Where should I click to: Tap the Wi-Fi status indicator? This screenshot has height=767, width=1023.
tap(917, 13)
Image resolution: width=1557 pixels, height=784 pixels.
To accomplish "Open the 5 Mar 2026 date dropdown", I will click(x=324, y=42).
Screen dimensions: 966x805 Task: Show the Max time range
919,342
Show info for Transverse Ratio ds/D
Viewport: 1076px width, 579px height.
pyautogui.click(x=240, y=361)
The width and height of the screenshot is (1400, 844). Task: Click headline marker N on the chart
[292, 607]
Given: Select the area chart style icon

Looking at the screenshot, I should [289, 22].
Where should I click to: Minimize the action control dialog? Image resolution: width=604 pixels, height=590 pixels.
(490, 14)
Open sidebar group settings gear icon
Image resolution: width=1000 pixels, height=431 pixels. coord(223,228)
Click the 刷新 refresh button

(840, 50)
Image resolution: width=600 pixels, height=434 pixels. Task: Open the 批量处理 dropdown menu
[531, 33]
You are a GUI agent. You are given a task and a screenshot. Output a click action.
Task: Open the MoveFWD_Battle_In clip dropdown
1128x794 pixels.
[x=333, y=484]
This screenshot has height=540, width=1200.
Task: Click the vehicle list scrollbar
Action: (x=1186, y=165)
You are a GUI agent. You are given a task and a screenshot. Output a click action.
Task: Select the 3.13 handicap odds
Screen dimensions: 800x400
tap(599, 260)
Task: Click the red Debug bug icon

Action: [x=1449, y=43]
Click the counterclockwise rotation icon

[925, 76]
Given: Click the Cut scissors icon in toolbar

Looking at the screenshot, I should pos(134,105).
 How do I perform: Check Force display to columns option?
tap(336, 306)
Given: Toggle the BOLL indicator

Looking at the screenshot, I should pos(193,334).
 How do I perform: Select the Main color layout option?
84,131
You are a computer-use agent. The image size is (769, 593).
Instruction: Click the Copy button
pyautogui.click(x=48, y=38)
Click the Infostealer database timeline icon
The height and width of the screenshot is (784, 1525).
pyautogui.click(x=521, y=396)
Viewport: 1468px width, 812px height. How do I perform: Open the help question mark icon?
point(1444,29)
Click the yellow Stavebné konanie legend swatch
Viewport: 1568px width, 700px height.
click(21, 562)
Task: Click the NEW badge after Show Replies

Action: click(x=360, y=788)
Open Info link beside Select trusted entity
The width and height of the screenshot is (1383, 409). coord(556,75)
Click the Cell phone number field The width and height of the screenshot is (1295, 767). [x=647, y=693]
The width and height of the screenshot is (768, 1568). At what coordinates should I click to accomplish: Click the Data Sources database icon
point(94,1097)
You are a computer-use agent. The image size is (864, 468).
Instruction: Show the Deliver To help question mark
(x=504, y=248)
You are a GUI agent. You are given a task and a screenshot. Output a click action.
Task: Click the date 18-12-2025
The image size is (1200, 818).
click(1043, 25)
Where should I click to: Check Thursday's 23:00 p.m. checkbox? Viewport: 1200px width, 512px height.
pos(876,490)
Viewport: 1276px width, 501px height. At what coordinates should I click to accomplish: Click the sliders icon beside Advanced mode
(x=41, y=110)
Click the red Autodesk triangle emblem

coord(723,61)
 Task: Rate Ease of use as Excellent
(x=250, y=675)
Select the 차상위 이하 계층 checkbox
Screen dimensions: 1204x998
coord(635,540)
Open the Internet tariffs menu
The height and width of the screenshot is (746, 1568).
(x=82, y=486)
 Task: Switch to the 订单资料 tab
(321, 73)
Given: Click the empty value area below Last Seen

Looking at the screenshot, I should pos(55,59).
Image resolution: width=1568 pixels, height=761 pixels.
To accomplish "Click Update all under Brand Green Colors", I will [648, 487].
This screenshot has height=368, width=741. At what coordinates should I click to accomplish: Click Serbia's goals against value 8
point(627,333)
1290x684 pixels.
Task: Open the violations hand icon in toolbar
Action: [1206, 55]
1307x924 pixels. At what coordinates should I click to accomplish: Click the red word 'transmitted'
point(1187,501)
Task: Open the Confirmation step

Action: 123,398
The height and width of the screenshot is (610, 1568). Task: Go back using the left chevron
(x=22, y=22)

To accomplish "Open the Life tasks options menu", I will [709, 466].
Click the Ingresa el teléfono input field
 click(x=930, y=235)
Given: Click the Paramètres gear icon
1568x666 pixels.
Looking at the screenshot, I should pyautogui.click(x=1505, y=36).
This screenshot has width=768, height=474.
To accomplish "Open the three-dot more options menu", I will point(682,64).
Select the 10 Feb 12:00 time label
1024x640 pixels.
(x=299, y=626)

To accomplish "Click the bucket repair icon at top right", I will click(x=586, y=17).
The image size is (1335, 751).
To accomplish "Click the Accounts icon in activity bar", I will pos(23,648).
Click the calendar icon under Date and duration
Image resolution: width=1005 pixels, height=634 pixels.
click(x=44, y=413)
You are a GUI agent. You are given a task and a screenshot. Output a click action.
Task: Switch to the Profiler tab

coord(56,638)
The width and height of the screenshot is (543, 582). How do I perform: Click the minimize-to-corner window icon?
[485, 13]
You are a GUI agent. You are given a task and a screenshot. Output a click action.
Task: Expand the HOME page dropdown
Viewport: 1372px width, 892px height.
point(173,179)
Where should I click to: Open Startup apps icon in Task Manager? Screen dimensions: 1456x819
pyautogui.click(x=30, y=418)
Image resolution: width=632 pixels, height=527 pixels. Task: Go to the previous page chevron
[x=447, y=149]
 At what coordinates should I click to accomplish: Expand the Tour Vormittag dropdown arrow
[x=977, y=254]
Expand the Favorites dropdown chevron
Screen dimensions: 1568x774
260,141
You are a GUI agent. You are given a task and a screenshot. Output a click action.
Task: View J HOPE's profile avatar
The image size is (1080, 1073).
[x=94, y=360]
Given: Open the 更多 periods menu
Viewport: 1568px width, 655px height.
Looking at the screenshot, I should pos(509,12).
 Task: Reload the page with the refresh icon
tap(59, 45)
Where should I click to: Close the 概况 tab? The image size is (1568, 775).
______
Update all of the entries above by replacing every occurrence of "GUI agent" with "interface agent", leaving everything else unchanged.

The response:
Where should I click to: Tap the Wi-Fi status indicator? This screenshot has height=767, width=1023.
tap(917, 13)
Image resolution: width=1557 pixels, height=784 pixels.
To accomplish "Open the 5 Mar 2026 date dropdown", I will click(x=324, y=42).
Screen dimensions: 966x805 Task: Show the Max time range
919,342
Show info for Transverse Ratio ds/D
Viewport: 1076px width, 579px height.
pyautogui.click(x=240, y=361)
The width and height of the screenshot is (1400, 844). Task: Click headline marker N on the chart
[292, 607]
Given: Select the area chart style icon

Looking at the screenshot, I should [289, 22].
Where should I click to: Minimize the action control dialog? Image resolution: width=604 pixels, height=590 pixels.
(490, 14)
Open sidebar group settings gear icon
Image resolution: width=1000 pixels, height=431 pixels. coord(223,228)
Click the 刷新 refresh button

(840, 50)
Image resolution: width=600 pixels, height=434 pixels. Task: Open the 批量处理 dropdown menu
[531, 33]
You are a interface agent. You are given a task and a screenshot. Output a click action.
Task: Open the MoveFWD_Battle_In clip dropdown
1128x794 pixels.
[x=333, y=484]
This screenshot has height=540, width=1200.
Task: Click the vehicle list scrollbar
Action: (x=1186, y=165)
You are a interface agent. You are given a task and a screenshot. Output a click action.
Task: Select the 3.13 handicap odds
Screen dimensions: 800x400
tap(599, 260)
Task: Click the red Debug bug icon

Action: [x=1449, y=43]
Click the counterclockwise rotation icon

[925, 76]
Given: Click the Cut scissors icon in toolbar

Looking at the screenshot, I should pos(134,105).
 How do I perform: Check Force display to columns option?
tap(336, 306)
Given: Toggle the BOLL indicator

Looking at the screenshot, I should pos(193,334).
 How do I perform: Select the Main color layout option?
84,131
You are a computer-use agent. The image size is (769, 593).
Instruction: Click the Copy button
pyautogui.click(x=48, y=38)
Click the Infostealer database timeline icon
The height and width of the screenshot is (784, 1525).
pyautogui.click(x=521, y=396)
Viewport: 1468px width, 812px height. How do I perform: Open the help question mark icon?
point(1444,29)
Click the yellow Stavebné konanie legend swatch
Viewport: 1568px width, 700px height.
click(21, 562)
Task: Click the NEW badge after Show Replies

Action: click(x=360, y=788)
Open Info link beside Select trusted entity
The width and height of the screenshot is (1383, 409). coord(556,75)
Click the Cell phone number field The width and height of the screenshot is (1295, 767). [x=647, y=693]
The width and height of the screenshot is (768, 1568). At what coordinates should I click to accomplish: Click the Data Sources database icon
point(94,1097)
You are a computer-use agent. The image size is (864, 468).
Instruction: Show the Deliver To help question mark
(x=504, y=248)
You are a interface agent. You are given a task and a screenshot. Output a click action.
Task: Click the date 18-12-2025
The image size is (1200, 818).
click(1043, 25)
Where should I click to: Check Thursday's 23:00 p.m. checkbox? Viewport: 1200px width, 512px height.
pos(876,490)
Viewport: 1276px width, 501px height. At what coordinates should I click to accomplish: Click the sliders icon beside Advanced mode
(x=41, y=110)
Click the red Autodesk triangle emblem

coord(723,61)
 Task: Rate Ease of use as Excellent
(x=250, y=675)
Select the 차상위 이하 계층 checkbox
Screen dimensions: 1204x998
coord(635,540)
Open the Internet tariffs menu
The height and width of the screenshot is (746, 1568).
(x=82, y=486)
 Task: Switch to the 订单资料 tab
(321, 73)
Given: Click the empty value area below Last Seen

Looking at the screenshot, I should pos(55,59).
Image resolution: width=1568 pixels, height=761 pixels.
To accomplish "Click Update all under Brand Green Colors", I will [648, 487].
This screenshot has height=368, width=741. At what coordinates should I click to accomplish: Click Serbia's goals against value 8
point(627,333)
1290x684 pixels.
Task: Open the violations hand icon in toolbar
Action: [1206, 55]
1307x924 pixels. At what coordinates should I click to accomplish: Click the red word 'transmitted'
point(1187,501)
Task: Open the Confirmation step

Action: 123,398
The height and width of the screenshot is (610, 1568). Task: Go back using the left chevron
(x=22, y=22)

To accomplish "Open the Life tasks options menu", I will [709, 466].
Click the Ingresa el teléfono input field
 click(x=930, y=235)
Given: Click the Paramètres gear icon
1568x666 pixels.
Looking at the screenshot, I should pyautogui.click(x=1505, y=36).
This screenshot has width=768, height=474.
To accomplish "Open the three-dot more options menu", I will point(682,64).
Select the 10 Feb 12:00 time label
1024x640 pixels.
(x=299, y=626)

To accomplish "Click the bucket repair icon at top right", I will click(x=586, y=17).
The image size is (1335, 751).
To accomplish "Click the Accounts icon in activity bar", I will pos(23,648).
Click the calendar icon under Date and duration
Image resolution: width=1005 pixels, height=634 pixels.
click(x=44, y=413)
You are a interface agent. You are given a task and a screenshot. Output a click action.
Task: Switch to the Profiler tab

coord(56,638)
The width and height of the screenshot is (543, 582). How do I perform: Click the minimize-to-corner window icon?
[485, 13]
You are a interface agent. You are given a task and a screenshot. Output a click action.
Task: Expand the HOME page dropdown
Viewport: 1372px width, 892px height.
point(173,179)
Where should I click to: Open Startup apps icon in Task Manager? Screen dimensions: 1456x819
pyautogui.click(x=30, y=418)
Image resolution: width=632 pixels, height=527 pixels. Task: Go to the previous page chevron
[x=447, y=149]
 At what coordinates should I click to accomplish: Expand the Tour Vormittag dropdown arrow
[x=977, y=254]
Expand the Favorites dropdown chevron
Screen dimensions: 1568x774
260,141
You are a interface agent. You are given a task and a screenshot. Output a click action.
Task: View J HOPE's profile avatar
The image size is (1080, 1073).
[x=94, y=360]
Given: Open the 更多 periods menu
Viewport: 1568px width, 655px height.
Looking at the screenshot, I should pos(509,12).
 Task: Reload the page with the refresh icon
tap(59, 45)
Where should I click to: Close the 概况 tab? The image size is (1568, 775).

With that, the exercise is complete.